Eric Bainbridge’s art is like a physical rendering of the game. His world is one in which a familiar form—a pipe holder, a doorstopper, or a corkscrew—enters on one side and, through the devices of imagination, exaggeration, and a bit of sinister humor, comes out on the other side grand, frightening, and a bit obnoxious. Bainbridge’s obvious, obtuse, over-the-top “fun-fur” sculptures and paintings have the look of an art school student’s attempt to remake the world in the face of art. It’s as if he says to himself, “Here, let’s take this little tchatchke and make it 20 times its original size, in the manner of Henry Moore!” The artist combines high and low culture, not in an effort to raise the latter’s standing, nor in an effort to lower the former’s, but just to knock the wind out of both of them. What he really has going for him is an outright refusal to give reverence to any form, and it is this rebellious quality that makes these objects at once amusing and annoying.
Portrait of the Artist as Tommy Cavendish, 1987, is an acrylic on fur painting with a bold red stripe and gold letters that spell out the artist’s name, cut-up and scrambled, in six equal, yet mixed-up parts. Bainbridge slaps the hands of the deconstructionists, whose current fashion it is to chop everything up in the name of waging yet another war against the painting and its future. This piece is the standout work in the show, which is a surprise considering that Bainbridge’s paintings have never realized the dynamic force of his sculpture. Other works succeed in jabbing fun at various icons and movements, not the least of which is British sculpture and its dour-faced sobriety. These silly, funny forms recall strewn toys in a child’s room, or a father’s kitsch pipe rest; they tear away the veneer of seriousness from art and its makers.

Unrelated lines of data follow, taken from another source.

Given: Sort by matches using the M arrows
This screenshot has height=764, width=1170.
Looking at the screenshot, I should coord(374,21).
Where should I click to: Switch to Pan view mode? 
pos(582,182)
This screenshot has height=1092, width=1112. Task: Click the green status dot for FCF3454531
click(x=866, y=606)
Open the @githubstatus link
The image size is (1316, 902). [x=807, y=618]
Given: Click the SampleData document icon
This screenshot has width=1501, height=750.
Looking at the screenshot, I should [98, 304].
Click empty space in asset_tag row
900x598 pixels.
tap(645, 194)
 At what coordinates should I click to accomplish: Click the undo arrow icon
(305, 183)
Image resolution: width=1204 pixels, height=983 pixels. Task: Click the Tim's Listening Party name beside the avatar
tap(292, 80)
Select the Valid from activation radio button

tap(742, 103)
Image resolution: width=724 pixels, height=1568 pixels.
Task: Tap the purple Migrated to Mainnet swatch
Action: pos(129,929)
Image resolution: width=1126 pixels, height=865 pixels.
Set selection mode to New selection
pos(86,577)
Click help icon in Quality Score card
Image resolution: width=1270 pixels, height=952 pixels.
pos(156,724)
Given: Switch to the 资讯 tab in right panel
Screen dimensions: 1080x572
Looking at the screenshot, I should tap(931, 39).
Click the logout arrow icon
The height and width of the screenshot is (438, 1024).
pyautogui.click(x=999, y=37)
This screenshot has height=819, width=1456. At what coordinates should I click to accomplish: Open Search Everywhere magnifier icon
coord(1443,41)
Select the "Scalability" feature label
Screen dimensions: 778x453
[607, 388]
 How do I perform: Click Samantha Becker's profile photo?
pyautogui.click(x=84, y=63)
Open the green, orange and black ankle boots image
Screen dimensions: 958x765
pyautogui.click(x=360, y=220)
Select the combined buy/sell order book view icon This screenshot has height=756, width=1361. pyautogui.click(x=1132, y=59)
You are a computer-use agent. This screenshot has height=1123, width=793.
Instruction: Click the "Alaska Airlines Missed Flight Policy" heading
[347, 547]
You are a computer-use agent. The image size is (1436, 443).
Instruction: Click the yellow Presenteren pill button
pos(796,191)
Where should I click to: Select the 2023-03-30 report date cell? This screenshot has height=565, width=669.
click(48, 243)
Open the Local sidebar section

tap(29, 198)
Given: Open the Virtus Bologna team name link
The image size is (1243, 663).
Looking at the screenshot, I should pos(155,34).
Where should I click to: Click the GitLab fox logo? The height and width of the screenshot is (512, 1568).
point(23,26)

Bainbridge doesn’t use fur the way Meret Oppenheim did with her famous teacup, as a way of conjoining two elements which don’t belong together, but as an exposure of the true nature of the fraud; his use of fabrics in animal skin patterns (ocelot, tiger, leopard, and lion) and of unlikely fashion-fur colors such as violet, light pink, turquoise, and bright orange, highlight their improper placement in the world of the real. His sickly surfaces call attention to the works’ fraudulent nature, and oh, what he does to those surfaces; they are plastered with dried glue, old staples, bent nails, and other gop, suggesting a slobbering child really having a good time at something.
In Eric Bainbridge’s museum of the fake, all renderings of the real turn in on themselves to suggest the powerlessness of the artisan at this point in art history.